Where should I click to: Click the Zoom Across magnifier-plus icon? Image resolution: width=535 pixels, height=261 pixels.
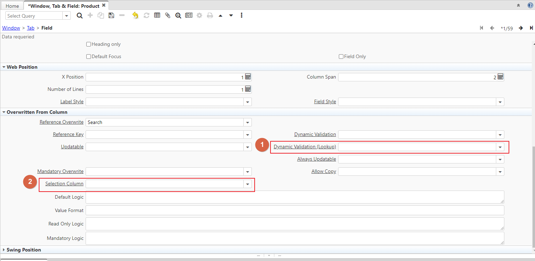point(178,15)
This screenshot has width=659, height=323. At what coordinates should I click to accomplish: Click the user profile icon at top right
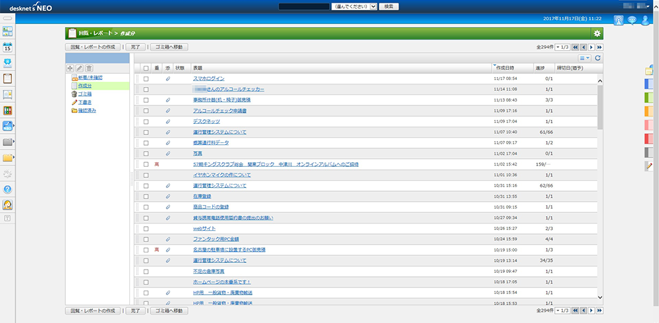pos(646,20)
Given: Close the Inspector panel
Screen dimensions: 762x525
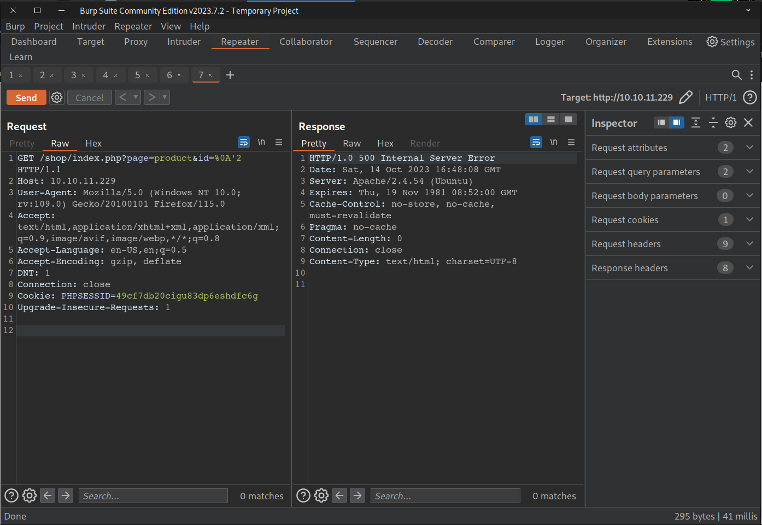Looking at the screenshot, I should click(x=748, y=123).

──────

■ WHAT IS EXPECTED:
Your copy must consist solely of the lines from the one containing "Given: Close the Inspector panel" through the final line of the material above, transcribed exactly, with the pictures left out.

■ RESULT:
Given: Close the Inspector panel
Screen dimensions: 762x525
Looking at the screenshot, I should click(x=748, y=123).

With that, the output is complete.